LAUSR

Developing zero–global warming potential refrigerants has emerged as one area that helps address global climate change concerns. Various high-efficiency caloric cooling techniques meet this goal, but scaling them up to technologically meaningful performance remains challenging. We have developed an elastocaloric cooling system with a maximum cooling power of 260 watts and a maximum temperature span of 22.5 kelvin. These values are among the highest reported for any caloric cooling system. Its key feature is the compression of fatigue-resistant elastocaloric nitinol (NiTi) tubes configured in a versatile multimode heat exchange architecture, which allows the harnessing of both high delivered cooling power and large temperature spans.

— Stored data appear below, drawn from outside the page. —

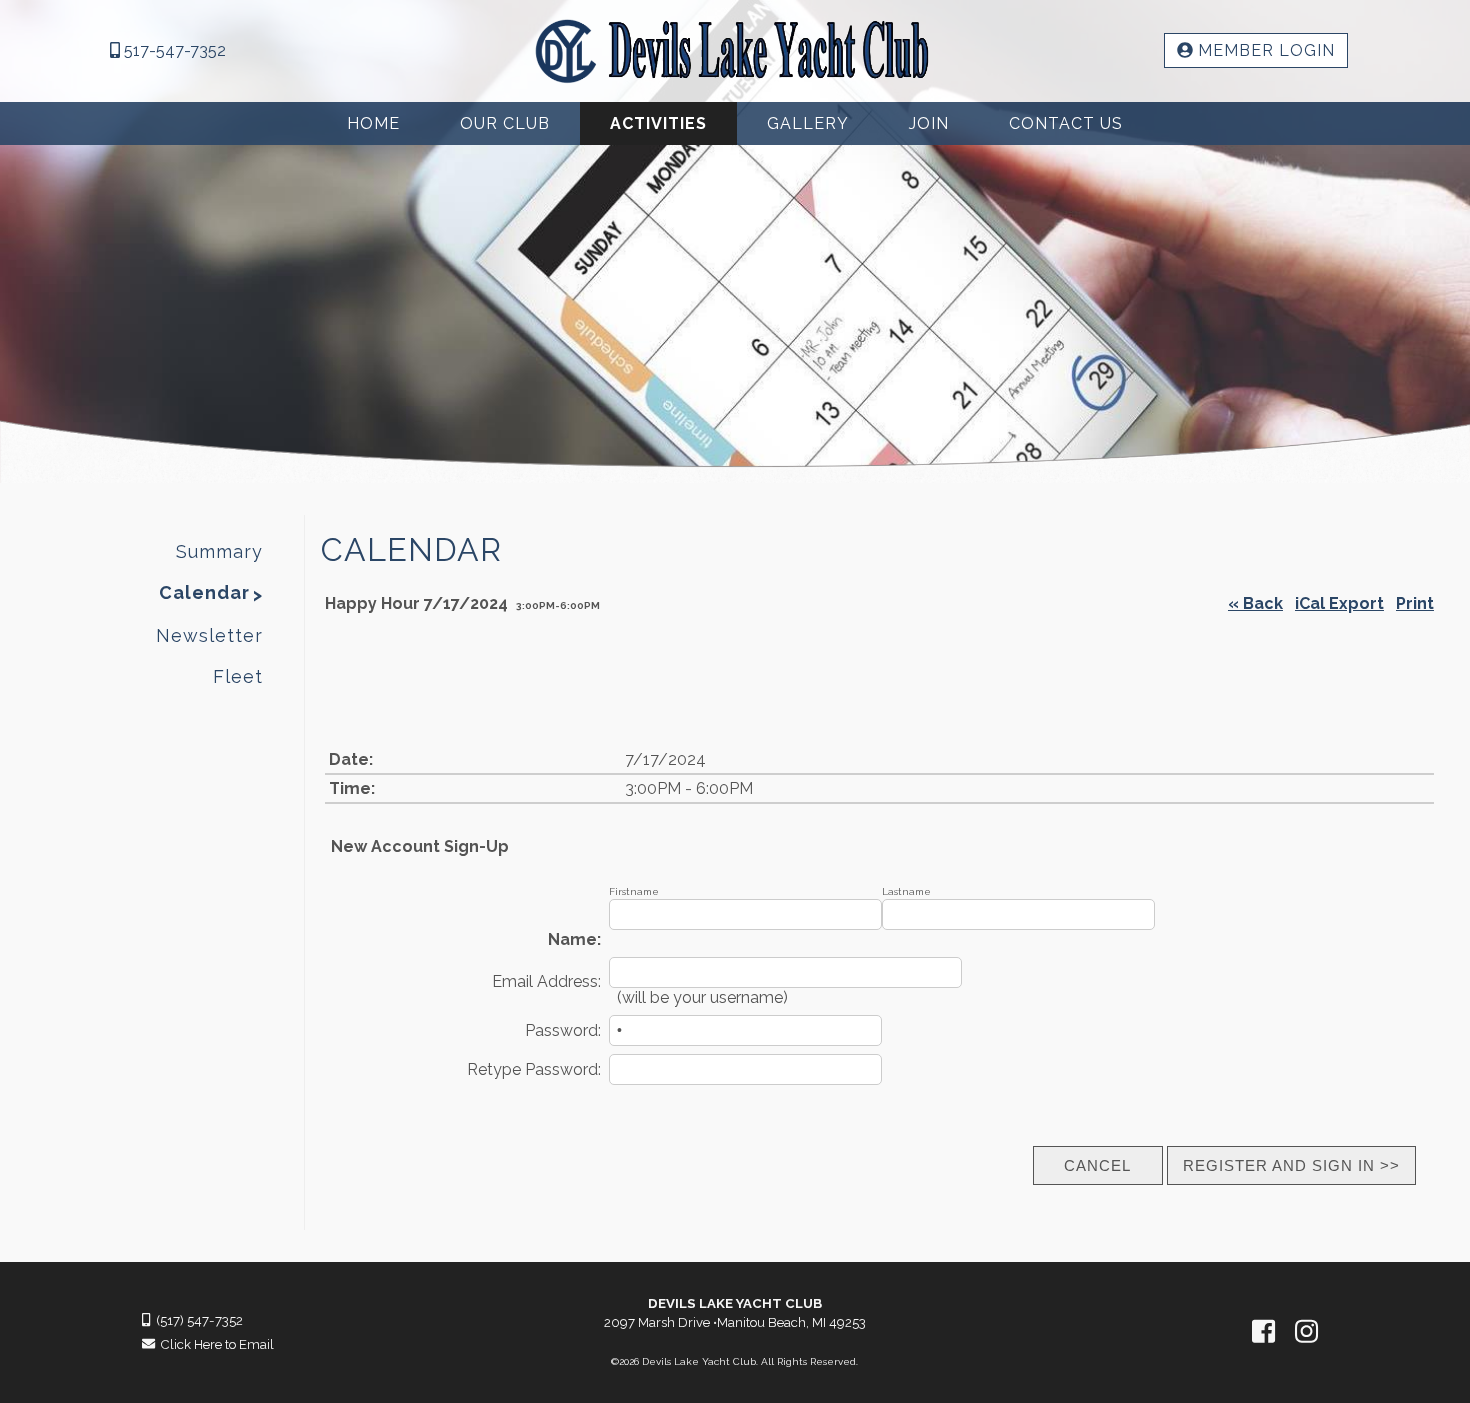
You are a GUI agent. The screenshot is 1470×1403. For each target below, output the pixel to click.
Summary (219, 551)
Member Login (1264, 50)
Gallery (808, 123)
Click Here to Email (214, 1344)
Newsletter (209, 635)
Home (373, 123)
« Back (1255, 603)
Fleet (238, 676)
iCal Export (1339, 603)
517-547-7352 (173, 50)
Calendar (204, 592)
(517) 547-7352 (196, 1320)
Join (929, 123)
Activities (658, 123)
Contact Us (1066, 123)
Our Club (505, 123)
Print (1415, 603)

Our system shows that elastocaloric cooling, which only emerged 8 years ago, is a promising direction for commercializing caloric cooling. Description Editor’s summary Vapor compression cooling often relies on refrigerants that are greenhouse gases or have other issues with flammability and toxicity. Caloric cooling is a different strategy that instead relies on moving solids through a phase transition. Qian et al. developed an elastocaloric cooling device that compresses fatigue-resistant bundles of nickel–titanium tubes to obtain an attractive cooling power and maximum temperature difference. The device is competitive relative to other caloric strategies and may be attractive for eventual commercialization. —Brent Grocholski Compressing metal refrigerants in a versatile heat-exchange design leads to the delivery of technologically relevant cooling performance.